Out of sight

by Felipe De La Hoz

On the Everywhere Border and Its Consequences

Last week, a group of more than 100 U.S. immigration detainees finally faced the prospect of release from a prolonged and miserable incarceration. I say “U.S. immigration detainees” as a term of art because they are, technically, under the custody of the Panamanian government, which has been holding them for weeks at the behest of the Trump administration, which had first deported them from U.S. territory.

The New York Times described the decision to release these 112 people as “another challenge to President Trump’s efforts to deport millions of migrants from the United States,” but those efforts seem to have begun to achieve their purpose already; 187 migrants had already “voluntarily” returned to their countries of origin or were in the process of doing so, having never gotten the chance to petition fully for humanitarian protections in the U.S.

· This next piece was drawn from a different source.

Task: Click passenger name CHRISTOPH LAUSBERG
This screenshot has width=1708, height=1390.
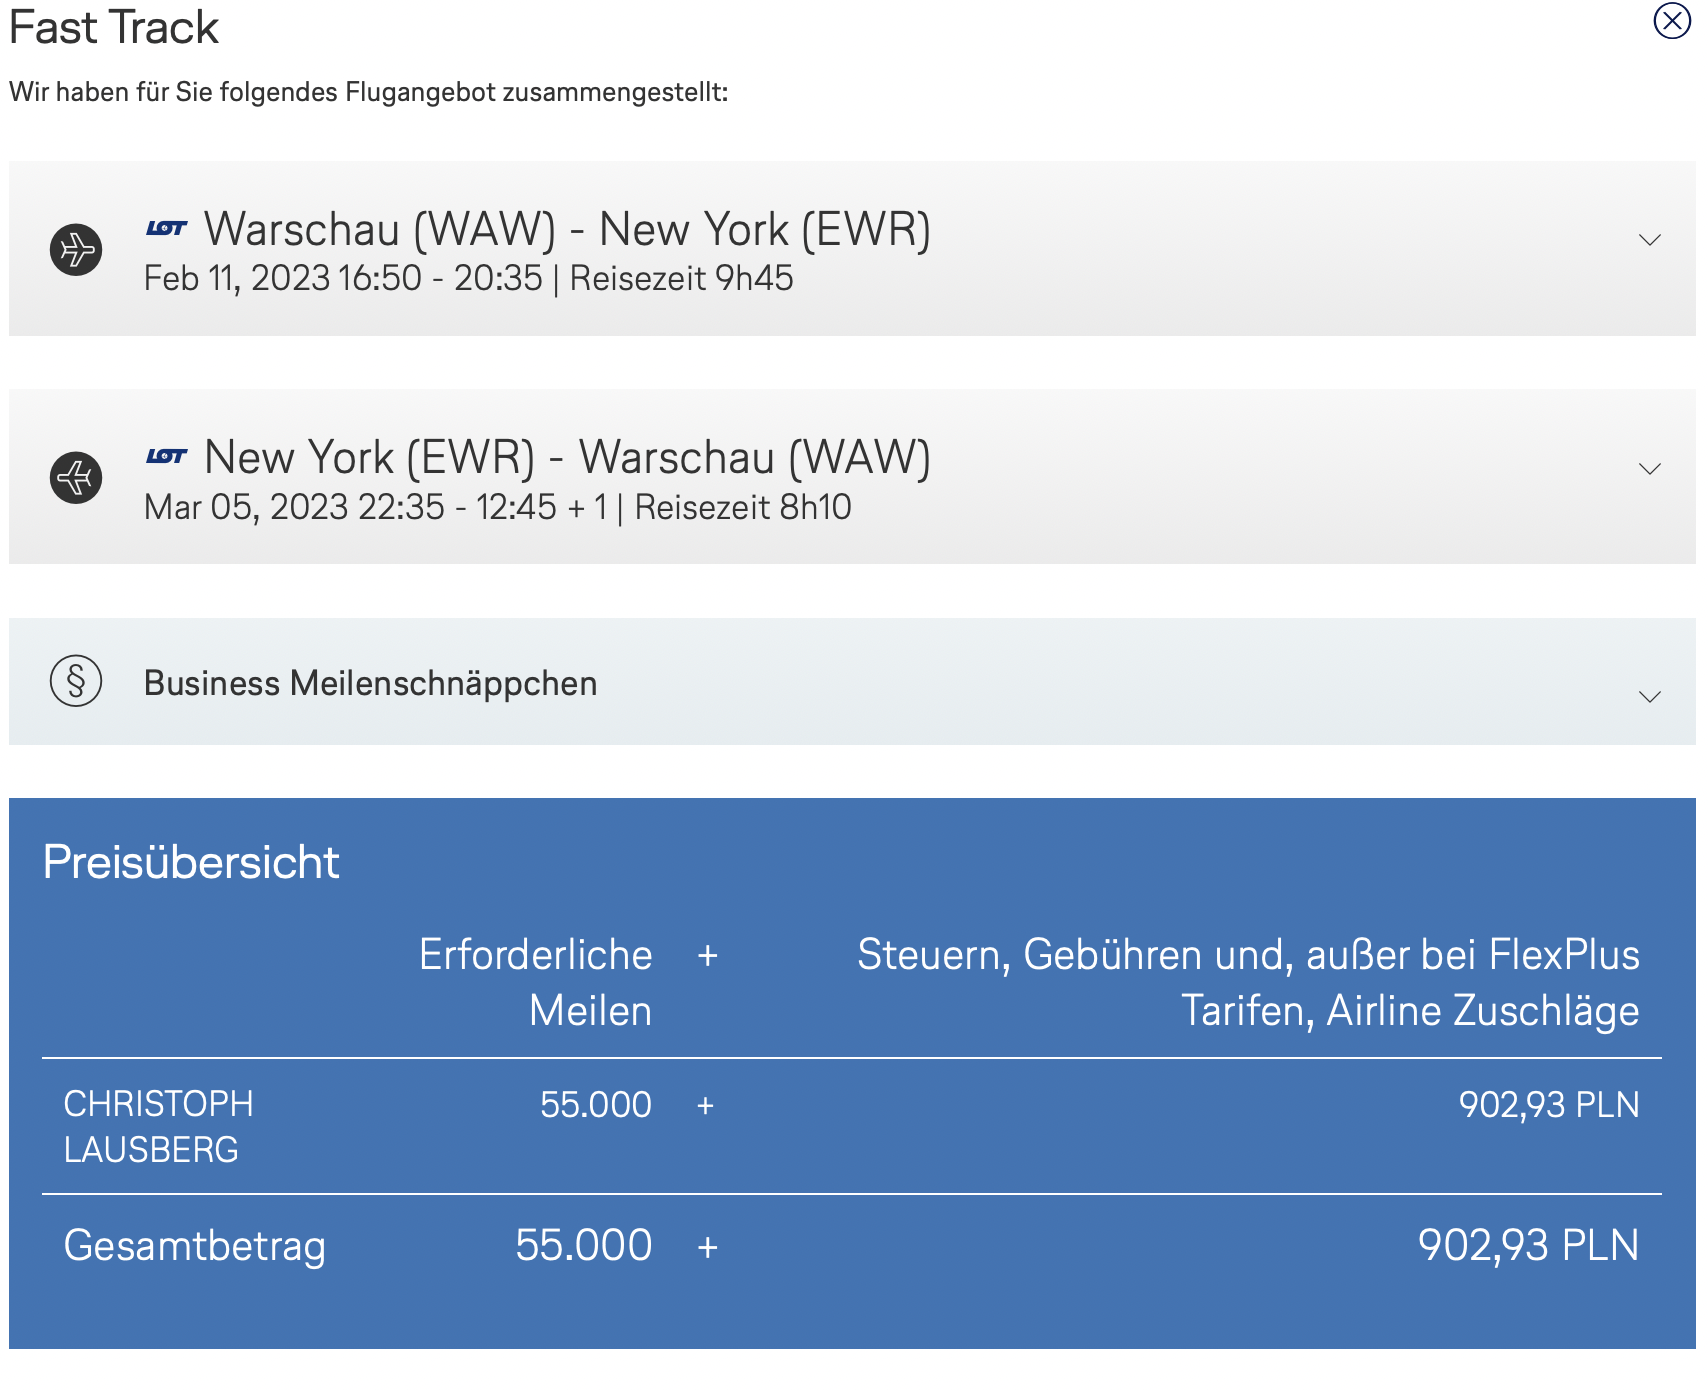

There will likely be other facilities like these, in Panama and elsewhere, established as warnings against the folly of trying to journey north. This effort is part of a bipartisan and long-standing goal to redefine the border itself, oozing it ever outward. People will get sick, they will disappear, and they will die in these liminal places, removed from the remaining legal and constitutional protections left in the United States. 

My colleague Jack Herrera recently asked how many immigrants might die in U.S. custody; I also wonder how many will die in the custody of others acting at our direction.